Patients at high risk for not being followed up (surveillance is challenging) or those with grade 4 or 5 injury might give serious consideration to prophylactic angioembolization, Kao and colleagues wrote. “In the meantime, the SPLASH trial is a refreshing and welcome addition to the observational studies informing the care of patients with blunt trauma.”

They commended the authors for addressing the controversy surrounding routine angioembolization for patients vulnerable to splenic rupture. “The high rate of splenic salvage with nonoperative management, regardless of angioembolization strategy, is reassuring,” they wrote.
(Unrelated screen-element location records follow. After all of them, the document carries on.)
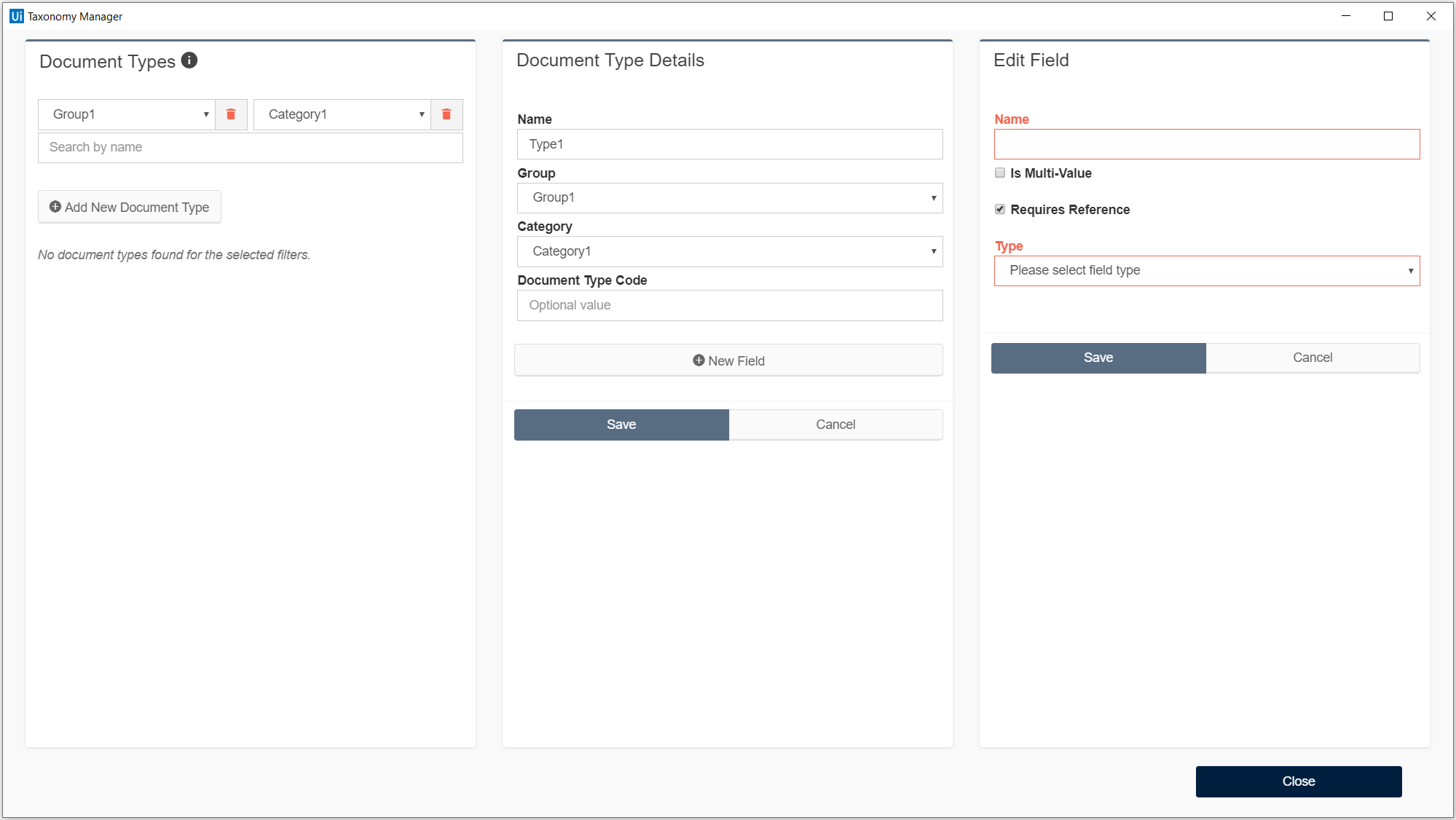Open the field Type dropdown
This screenshot has height=820, width=1456.
pos(1206,270)
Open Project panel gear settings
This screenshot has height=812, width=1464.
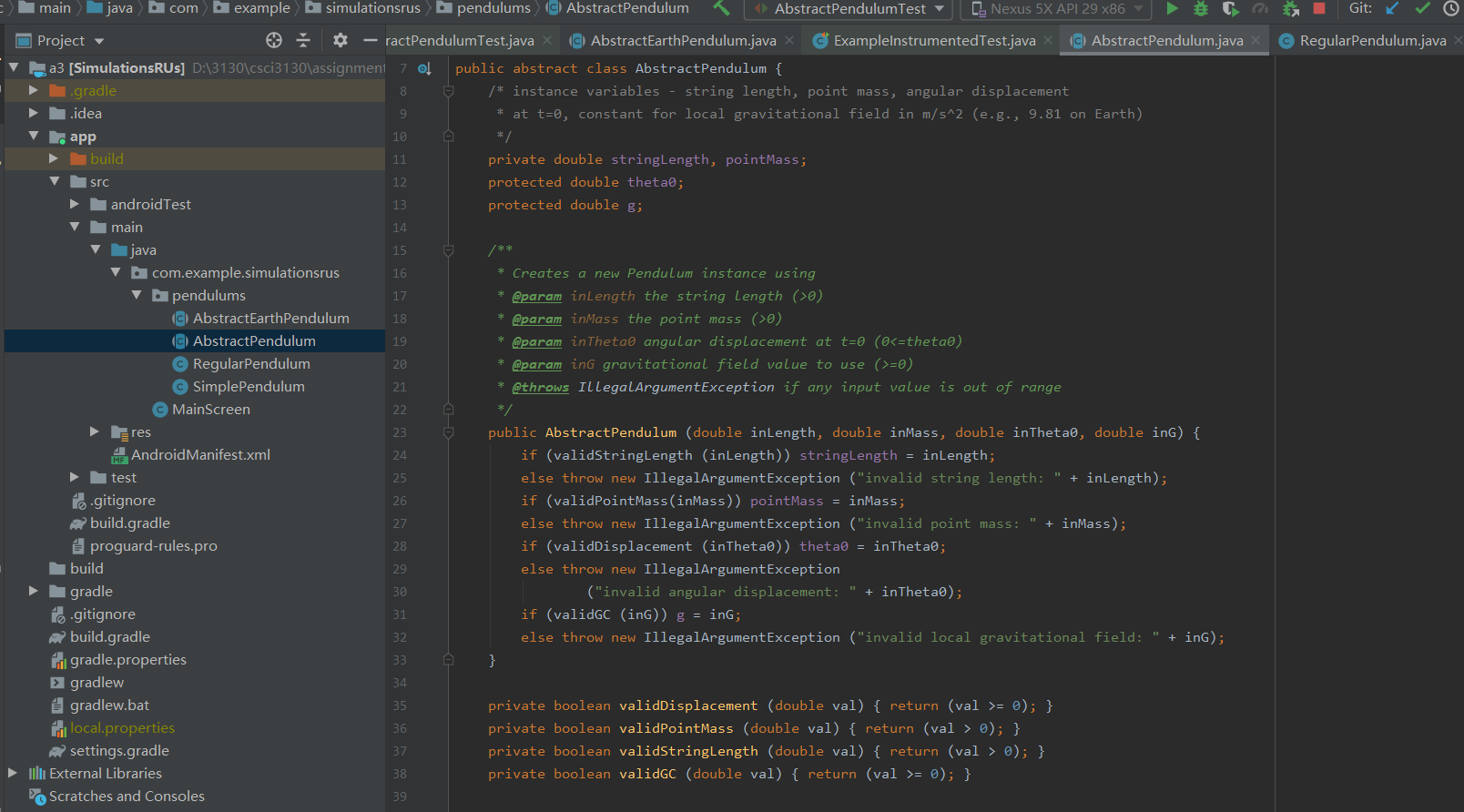click(x=341, y=40)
They noted that the management of blunt splenic injury has evolved over time, with nonoperative approaches now recommended as an initial strategy for hemodynamically stable adults without peritonitis.

Addressing study limitations, the French investigators said they could not exclude the possibility of imbalances in unknown confounders between evaluable groups. Other limitations were the absence of an individual calculation of the irradiated volume to which patients in the two groups were exposed and the lack of medicoeconomic comparison of the two strategies.

In addition, the data available in 2012 when the study was designed led to an underestimation of the sample size. Another limitation was the possibility that outside of the context of a clinical trial, surveillance of post-trauma patients was not as rigorous as it should have been.

Disclosures

This study was supported by the French government.

Study authors reported no relationships with commercial interests.

Kao and associates reported having no competing interests.